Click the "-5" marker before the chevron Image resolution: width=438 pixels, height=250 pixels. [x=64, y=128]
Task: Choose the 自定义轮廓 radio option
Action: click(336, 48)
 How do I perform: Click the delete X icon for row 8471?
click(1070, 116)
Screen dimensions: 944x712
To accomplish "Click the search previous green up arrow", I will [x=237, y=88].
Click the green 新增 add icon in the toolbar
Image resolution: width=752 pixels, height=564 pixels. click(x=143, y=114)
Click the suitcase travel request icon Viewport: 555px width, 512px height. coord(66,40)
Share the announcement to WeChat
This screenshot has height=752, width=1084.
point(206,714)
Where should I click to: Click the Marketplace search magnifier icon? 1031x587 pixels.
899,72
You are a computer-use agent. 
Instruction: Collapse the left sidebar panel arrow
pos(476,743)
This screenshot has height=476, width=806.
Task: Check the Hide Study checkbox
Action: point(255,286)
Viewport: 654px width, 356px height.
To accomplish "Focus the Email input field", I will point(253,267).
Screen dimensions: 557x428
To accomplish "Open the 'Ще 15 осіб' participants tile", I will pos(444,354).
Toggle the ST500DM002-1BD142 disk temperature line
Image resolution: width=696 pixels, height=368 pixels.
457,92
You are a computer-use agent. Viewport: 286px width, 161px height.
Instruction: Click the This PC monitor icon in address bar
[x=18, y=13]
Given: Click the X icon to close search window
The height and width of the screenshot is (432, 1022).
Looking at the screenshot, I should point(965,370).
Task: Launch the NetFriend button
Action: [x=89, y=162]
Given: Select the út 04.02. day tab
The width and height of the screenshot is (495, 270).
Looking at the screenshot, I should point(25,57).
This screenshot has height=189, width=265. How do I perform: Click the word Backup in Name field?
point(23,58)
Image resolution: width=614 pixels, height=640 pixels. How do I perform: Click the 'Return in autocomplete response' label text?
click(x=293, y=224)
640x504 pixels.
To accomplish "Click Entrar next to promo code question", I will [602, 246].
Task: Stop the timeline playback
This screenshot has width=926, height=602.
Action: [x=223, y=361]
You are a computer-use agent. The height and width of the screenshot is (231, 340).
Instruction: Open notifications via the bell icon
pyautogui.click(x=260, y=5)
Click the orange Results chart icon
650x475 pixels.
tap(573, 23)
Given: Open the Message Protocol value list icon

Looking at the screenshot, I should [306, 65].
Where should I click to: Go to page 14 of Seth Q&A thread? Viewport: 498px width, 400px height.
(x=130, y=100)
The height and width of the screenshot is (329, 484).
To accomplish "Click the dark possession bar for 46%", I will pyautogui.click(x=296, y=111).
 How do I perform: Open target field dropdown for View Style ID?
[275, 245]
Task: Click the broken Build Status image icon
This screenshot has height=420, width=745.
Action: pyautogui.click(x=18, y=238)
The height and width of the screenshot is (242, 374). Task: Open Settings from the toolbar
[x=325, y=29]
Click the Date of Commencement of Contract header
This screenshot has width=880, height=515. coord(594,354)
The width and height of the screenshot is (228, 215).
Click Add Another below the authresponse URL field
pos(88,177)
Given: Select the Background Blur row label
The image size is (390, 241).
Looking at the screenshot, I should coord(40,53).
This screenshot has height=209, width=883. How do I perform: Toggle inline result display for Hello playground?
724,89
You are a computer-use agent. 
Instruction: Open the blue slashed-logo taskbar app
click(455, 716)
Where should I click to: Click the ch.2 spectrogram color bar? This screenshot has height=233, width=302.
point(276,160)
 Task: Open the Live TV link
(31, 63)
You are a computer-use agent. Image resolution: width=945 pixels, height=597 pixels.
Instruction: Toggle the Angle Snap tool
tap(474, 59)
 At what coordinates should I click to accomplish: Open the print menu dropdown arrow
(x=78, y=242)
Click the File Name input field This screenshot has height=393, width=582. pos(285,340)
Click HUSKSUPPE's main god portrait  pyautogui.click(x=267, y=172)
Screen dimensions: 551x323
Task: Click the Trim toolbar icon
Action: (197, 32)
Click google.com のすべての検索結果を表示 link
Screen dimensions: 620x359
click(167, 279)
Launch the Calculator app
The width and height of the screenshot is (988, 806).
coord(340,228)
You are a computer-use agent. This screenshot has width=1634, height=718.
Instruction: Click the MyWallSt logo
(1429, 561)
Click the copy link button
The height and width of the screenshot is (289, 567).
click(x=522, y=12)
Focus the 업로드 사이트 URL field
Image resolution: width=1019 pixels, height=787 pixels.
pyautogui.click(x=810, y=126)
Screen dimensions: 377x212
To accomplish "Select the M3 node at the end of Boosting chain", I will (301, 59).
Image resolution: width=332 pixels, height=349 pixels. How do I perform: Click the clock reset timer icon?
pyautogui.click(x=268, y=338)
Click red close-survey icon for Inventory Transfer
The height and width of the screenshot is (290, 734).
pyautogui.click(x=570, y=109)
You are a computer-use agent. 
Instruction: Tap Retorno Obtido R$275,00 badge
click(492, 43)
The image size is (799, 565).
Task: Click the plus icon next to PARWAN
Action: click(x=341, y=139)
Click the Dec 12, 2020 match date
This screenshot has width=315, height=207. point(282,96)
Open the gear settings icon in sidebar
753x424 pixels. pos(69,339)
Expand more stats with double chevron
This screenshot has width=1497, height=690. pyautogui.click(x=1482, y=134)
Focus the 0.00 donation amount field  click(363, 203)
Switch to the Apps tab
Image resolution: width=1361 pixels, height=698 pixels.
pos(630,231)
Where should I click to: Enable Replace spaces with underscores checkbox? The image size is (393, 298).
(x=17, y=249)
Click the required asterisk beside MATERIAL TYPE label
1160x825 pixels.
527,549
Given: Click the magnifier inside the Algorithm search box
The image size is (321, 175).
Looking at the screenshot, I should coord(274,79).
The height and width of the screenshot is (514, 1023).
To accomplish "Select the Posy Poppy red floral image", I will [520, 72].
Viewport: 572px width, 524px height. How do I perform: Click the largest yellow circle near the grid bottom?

━━━━━━━━

Could you copy the listing above word for word?

- **Solution to this task**
Click the "-5" marker before the chevron Image resolution: width=438 pixels, height=250 pixels. [x=64, y=128]
Task: Choose the 自定义轮廓 radio option
Action: click(336, 48)
 How do I perform: Click the delete X icon for row 8471?
click(1070, 116)
Screen dimensions: 944x712
To accomplish "Click the search previous green up arrow", I will [x=237, y=88].
Click the green 新增 add icon in the toolbar
Image resolution: width=752 pixels, height=564 pixels. click(x=143, y=114)
Click the suitcase travel request icon Viewport: 555px width, 512px height. coord(66,40)
Share the announcement to WeChat
This screenshot has height=752, width=1084.
point(206,714)
Where should I click to: Click the Marketplace search magnifier icon? 1031x587 pixels.
899,72
You are a computer-use agent. 
Instruction: Collapse the left sidebar panel arrow
pos(476,743)
This screenshot has height=476, width=806.
Task: Check the Hide Study checkbox
Action: point(255,286)
Viewport: 654px width, 356px height.
To accomplish "Focus the Email input field", I will point(253,267).
Screen dimensions: 557x428
To accomplish "Open the 'Ще 15 осіб' participants tile", I will pos(444,354).
Toggle the ST500DM002-1BD142 disk temperature line
Image resolution: width=696 pixels, height=368 pixels.
457,92
You are a computer-use agent. Viewport: 286px width, 161px height.
Instruction: Click the This PC monitor icon in address bar
[x=18, y=13]
Given: Click the X icon to close search window
The height and width of the screenshot is (432, 1022).
Looking at the screenshot, I should point(965,370).
Task: Launch the NetFriend button
Action: [x=89, y=162]
Given: Select the út 04.02. day tab
The width and height of the screenshot is (495, 270).
Looking at the screenshot, I should point(25,57).
This screenshot has height=189, width=265. How do I perform: Click the word Backup in Name field?
point(23,58)
Image resolution: width=614 pixels, height=640 pixels. How do I perform: Click the 'Return in autocomplete response' label text?
click(x=293, y=224)
640x504 pixels.
To accomplish "Click Entrar next to promo code question", I will [602, 246].
Task: Stop the timeline playback
This screenshot has width=926, height=602.
Action: [x=223, y=361]
You are a computer-use agent. The height and width of the screenshot is (231, 340).
Instruction: Open notifications via the bell icon
pyautogui.click(x=260, y=5)
Click the orange Results chart icon
650x475 pixels.
tap(573, 23)
Given: Open the Message Protocol value list icon

Looking at the screenshot, I should [306, 65].
Where should I click to: Go to page 14 of Seth Q&A thread? Viewport: 498px width, 400px height.
(x=130, y=100)
The height and width of the screenshot is (329, 484).
To accomplish "Click the dark possession bar for 46%", I will pyautogui.click(x=296, y=111).
 How do I perform: Open target field dropdown for View Style ID?
[275, 245]
Task: Click the broken Build Status image icon
This screenshot has height=420, width=745.
Action: pyautogui.click(x=18, y=238)
The height and width of the screenshot is (242, 374). Task: Open Settings from the toolbar
[x=325, y=29]
Click the Date of Commencement of Contract header
This screenshot has width=880, height=515. coord(594,354)
The width and height of the screenshot is (228, 215).
Click Add Another below the authresponse URL field
pos(88,177)
Given: Select the Background Blur row label
The image size is (390, 241).
Looking at the screenshot, I should coord(40,53).
This screenshot has height=209, width=883. How do I perform: Toggle inline result display for Hello playground?
724,89
You are a computer-use agent. 
Instruction: Open the blue slashed-logo taskbar app
click(455, 716)
Where should I click to: Click the ch.2 spectrogram color bar? This screenshot has height=233, width=302.
point(276,160)
 Task: Open the Live TV link
(31, 63)
You are a computer-use agent. Image resolution: width=945 pixels, height=597 pixels.
Instruction: Toggle the Angle Snap tool
tap(474, 59)
 At what coordinates should I click to accomplish: Open the print menu dropdown arrow
(x=78, y=242)
Click the File Name input field This screenshot has height=393, width=582. pos(285,340)
Click HUSKSUPPE's main god portrait  pyautogui.click(x=267, y=172)
Screen dimensions: 551x323
Task: Click the Trim toolbar icon
Action: (197, 32)
Click google.com のすべての検索結果を表示 link
Screen dimensions: 620x359
click(167, 279)
Launch the Calculator app
The width and height of the screenshot is (988, 806).
coord(340,228)
You are a computer-use agent. This screenshot has width=1634, height=718.
Instruction: Click the MyWallSt logo
(1429, 561)
Click the copy link button
The height and width of the screenshot is (289, 567).
click(x=522, y=12)
Focus the 업로드 사이트 URL field
Image resolution: width=1019 pixels, height=787 pixels.
pyautogui.click(x=810, y=126)
Screen dimensions: 377x212
To accomplish "Select the M3 node at the end of Boosting chain", I will (301, 59).
Image resolution: width=332 pixels, height=349 pixels. How do I perform: Click the clock reset timer icon?
pyautogui.click(x=268, y=338)
Click red close-survey icon for Inventory Transfer
The height and width of the screenshot is (290, 734).
pyautogui.click(x=570, y=109)
You are a computer-use agent. 
Instruction: Tap Retorno Obtido R$275,00 badge
click(492, 43)
The image size is (799, 565).
Task: Click the plus icon next to PARWAN
Action: click(x=341, y=139)
Click the Dec 12, 2020 match date
This screenshot has width=315, height=207. point(282,96)
Open the gear settings icon in sidebar
753x424 pixels. pos(69,339)
Expand more stats with double chevron
This screenshot has width=1497, height=690. pyautogui.click(x=1482, y=134)
Focus the 0.00 donation amount field  click(363, 203)
Switch to the Apps tab
Image resolution: width=1361 pixels, height=698 pixels.
pos(630,231)
Where should I click to: Enable Replace spaces with underscores checkbox? The image size is (393, 298).
(x=17, y=249)
Click the required asterisk beside MATERIAL TYPE label
1160x825 pixels.
527,549
Given: Click the magnifier inside the Algorithm search box
The image size is (321, 175).
Looking at the screenshot, I should coord(274,79).
The height and width of the screenshot is (514, 1023).
To accomplish "Select the Posy Poppy red floral image", I will [520, 72].
Viewport: 572px width, 524px height. How do I perform: Click the largest yellow circle near the grid bottom?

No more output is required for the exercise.